Volume I Part 16 (2/2)
He dwelt upon her words in the way that people have of hugging a painful remembrance. There _must_ be some one else he thought, and he tried so to comfort himself, but in vain. His vanity was wounded, but he was too thoroughly in love with her to heed that so much, he was cruelly hurt.
What was the use of the flattering a.s.sertions of his people? he had always been a.s.sured of success if he wanted success, and now he had failed.
He was very silent, subdued, and unhappy. He longed now for recovery; the place was hateful to him. He dreaded seeing Margaret again; he was afraid Mr. Sandford might read his story; he was irritable and restless, and very very miserable.
On the top of this came the answer from his cautious manager strongly advising him against Mr. Sandford's scheme, and giving very excellent reasons with which he could not but be content.
He was so fully aware of his own incompetency, that he never for a moment disputed his conclusion; but he was too much upset, too much unlike himself, that night, to go into anything in the shape of business, and he was wheeled into his own room early, pleading headache, and happy to escape from the family party that evening, and be alone with his unhappiness.
His absence created no surprise. Mr. Sandford was indifferent; he was a little annoyed by some checks he had met with in his business things, and a little more irritable than usual, a little harder about Grace's shortcomings, and very violent and disagreeable to her all dinner-time.
Margaret was still unhinged.

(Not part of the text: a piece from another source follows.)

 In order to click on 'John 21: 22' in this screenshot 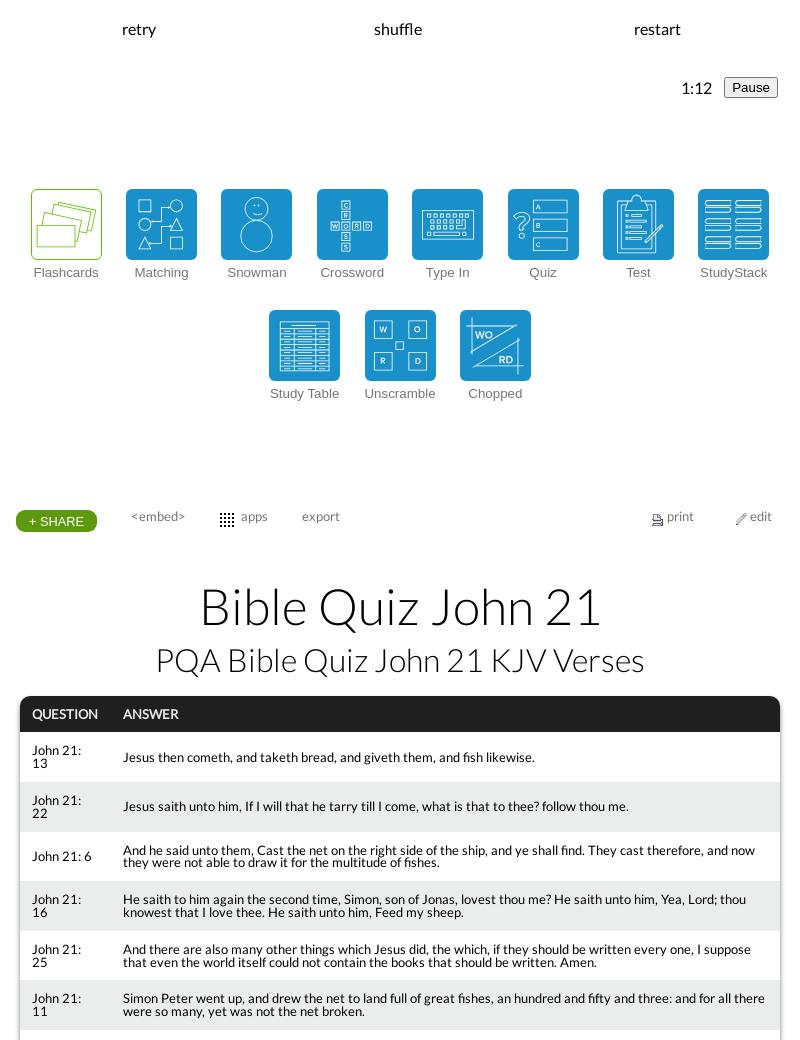, I will do `click(55, 805)`.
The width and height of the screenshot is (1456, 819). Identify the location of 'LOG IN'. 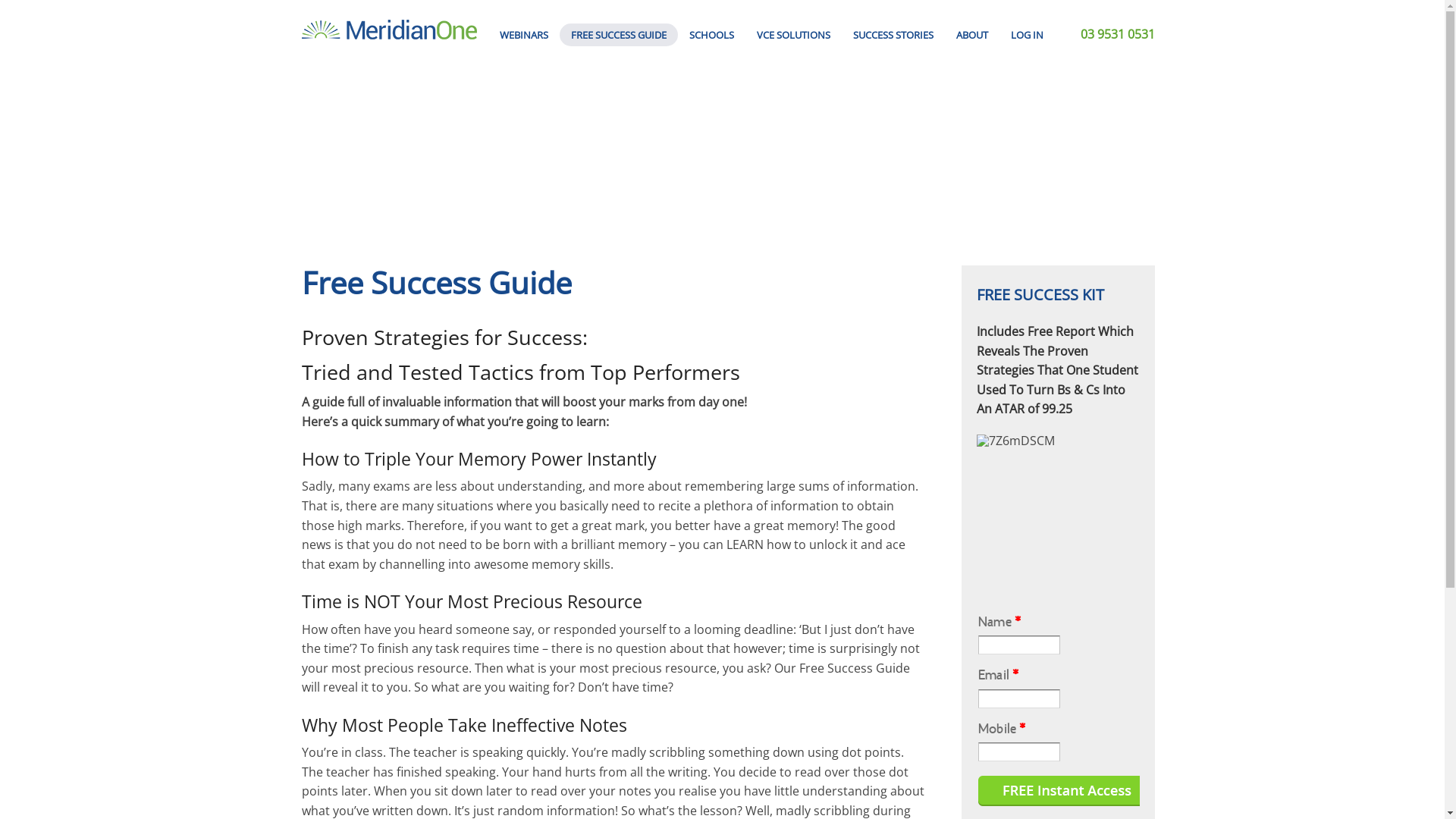
(1027, 34).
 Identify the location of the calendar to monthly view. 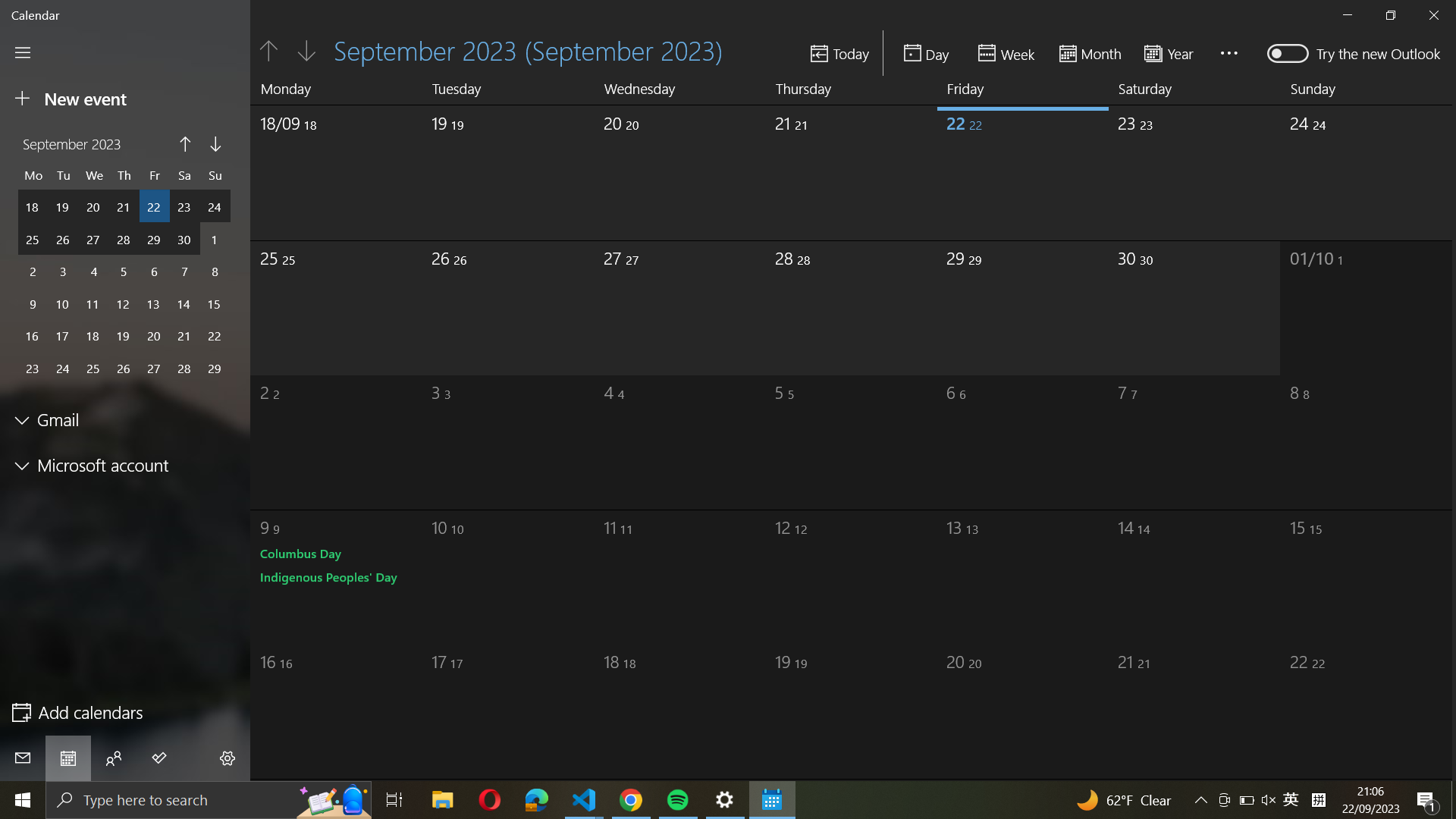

Mr. Drayton's words had agitated her, and she was sorry for him, more sorry than she could express, when she saw how really he suffered. She could not understand how it was that he could see any merit in her, while Grace was by; only to be sure, Grace had been so persistently antagonistic. But for that she, Margaret, would have escaped, and Grace would have known what to say so much better.
Thinking it over she was afraid she had been unkind, but she had been so taken by surprise.
It was not till the sisters were in their own room, and the house was hushed for the night, that Margaret told Grace what had happened.
Their favourite way of talking when the weather made it possible, was standing at their open window--a window that looked a little away from the town; the clear air predominated over the smoke of the busy town then, and what remained was hardly perceptible. The great deep blue sky of night with its ”thousand eyes” made up to them for the dull darkness of the days. When it was chilly, one plaid covered them both as the two young faces looked out into the stillness, and whispered their thoughts to each other there.
”Grace,” said Margaret, in a low tone, feeling shy even with her sister, her other self, about the great event of the day, ”I have something to tell you, something we never dreamed of, that you will be as much surprised to hear as I was.”
She clung a little closer to her sister, putting her arm round her waist.
”Have you?” asked Grace, wonderingly, but not roused to much curiosity as yet: ”it is wonderful that anything can happen in this place. Every day is like the day that has gone before; each day is as dull and as empty of anything we can care about.”
”You will be surprised, Grace; but I want you to promise not to laugh at him.”
”Laugh at him!” re-echoed Grace. ”Is it Mr. Sandford?”
”No, he knows nothing, and of course we must not tell him.”
”Him--you said I was not to laugh at _him_,” said Grace, suddenly startled into consciousness. ”Is it anything connected with Mr.
Drayton?”
”Yes,” murmured Margaret, in a low voice, ”he spoke to me this evening.
He told me, Grace, that he--loved me. I was so sorry about it.”
”Why should you be sorry? It must not be thought of in a hurry; but we must try and be sensible about it,” answered Grace.
”It does not require much thought,” said Margaret, surprised, almost bewildered, by her sister's quiet tone, as if the question could be weighed. ”I told him at once it was quite impossible of course.”
”But you need not have done it in such a hurry, why not think it over?”
Grace spoke as though she was disappointed.
Margaret was conscious of the keenest pain she had ever known in all her life. She paused for a moment, almost breathless. Her sister, then, saw a possible conclusion widely different from hers: that she did so seemed to set them further apart in feeling than they had ever been. ”You yourself have done nothing but laugh at him, we have laughed together,”
she said in a pained voice; ”he was to be the prince, and he came, and you yourself said how middle-aged and uninteresting he was--do you forget, Grace?”